MATERIAL TO PROCESS:
§

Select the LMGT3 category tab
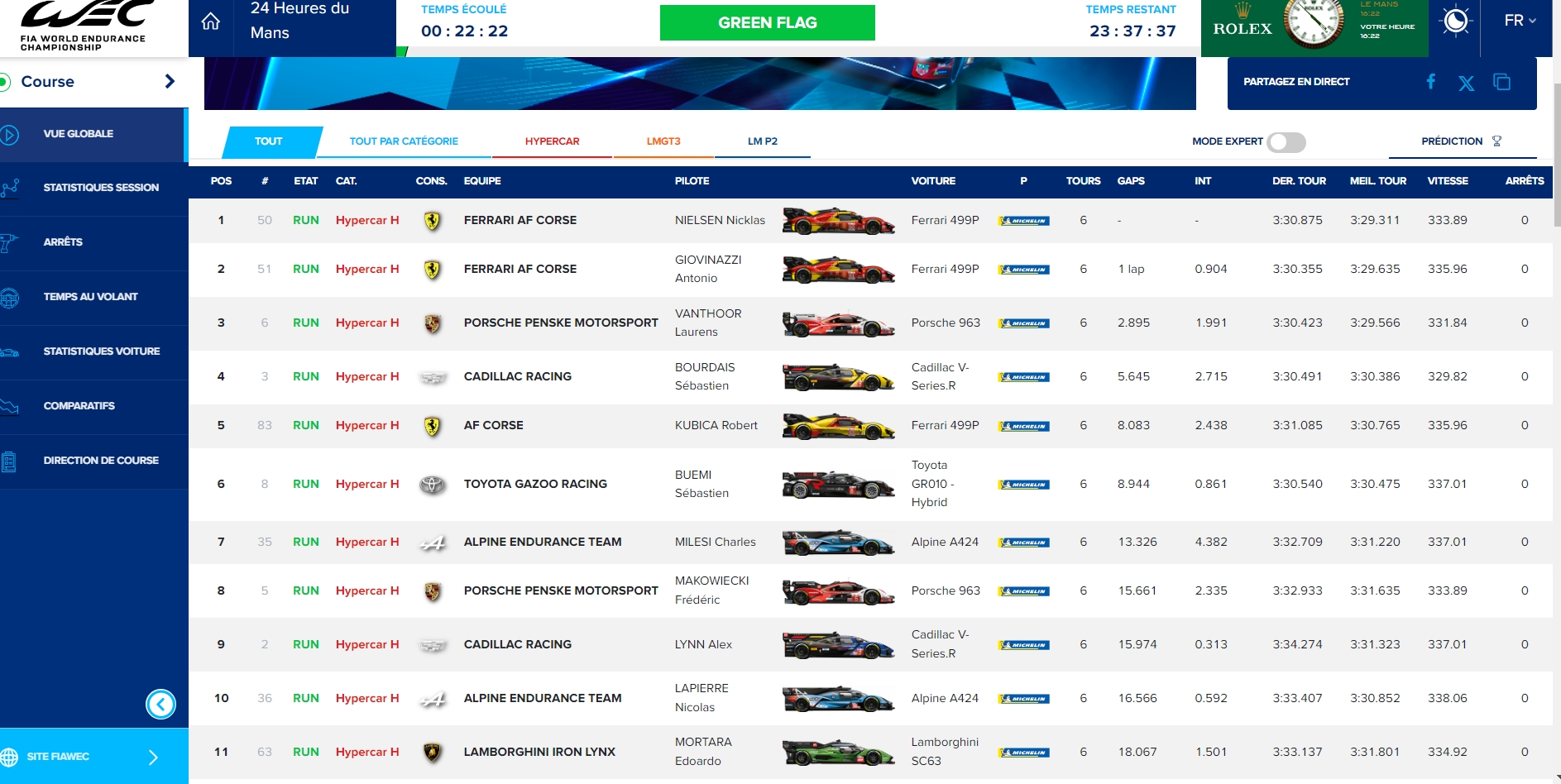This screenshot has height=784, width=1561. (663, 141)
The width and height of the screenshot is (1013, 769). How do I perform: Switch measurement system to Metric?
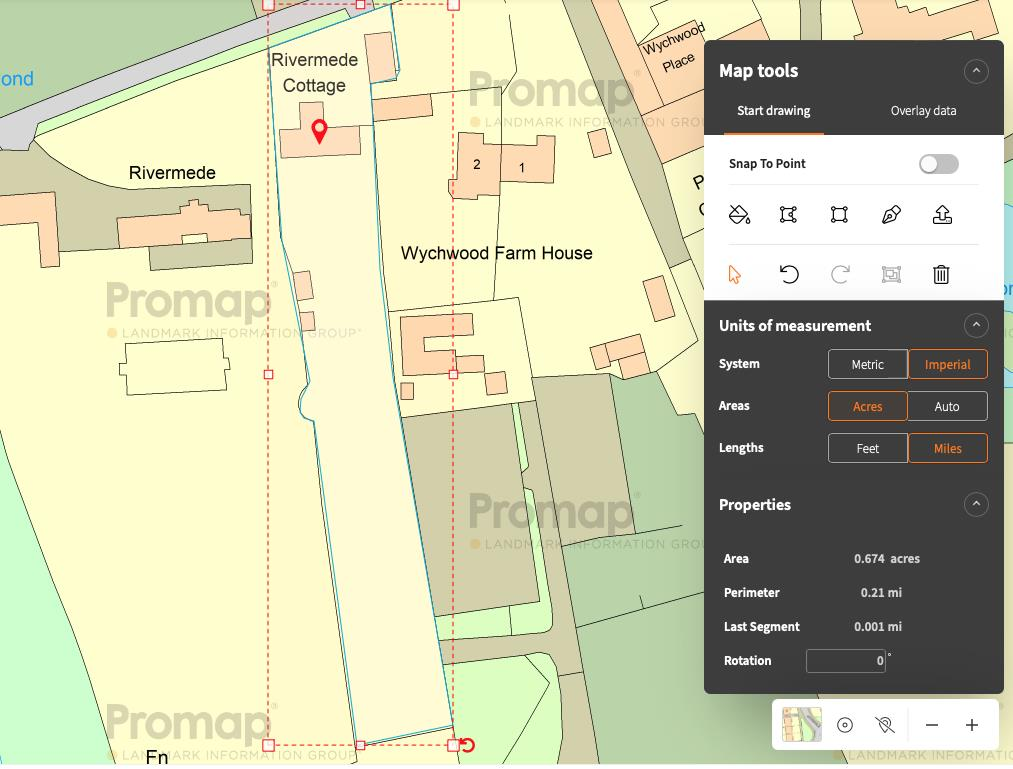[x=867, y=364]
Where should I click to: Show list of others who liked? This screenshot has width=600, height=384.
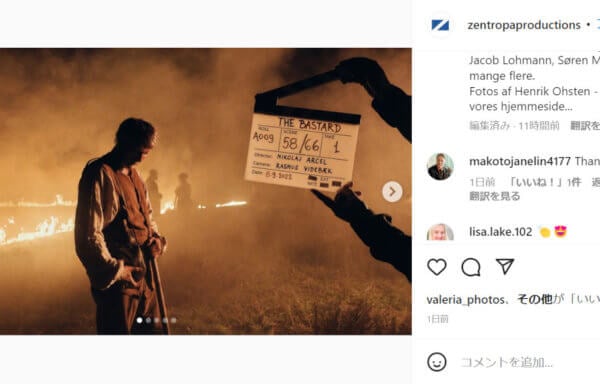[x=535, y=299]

§

TASK TO COMPLETE:
Only the pictures are to be omitted; the records above must otherwise be reproduced exactly.

TASK ANSWER:
Select the LMGT3 category tab
This screenshot has height=784, width=1561. (663, 141)
The width and height of the screenshot is (1013, 769). How do I perform: Switch measurement system to Metric?
[x=867, y=364]
Where should I click to: Show list of others who liked? This screenshot has width=600, height=384.
[x=535, y=299]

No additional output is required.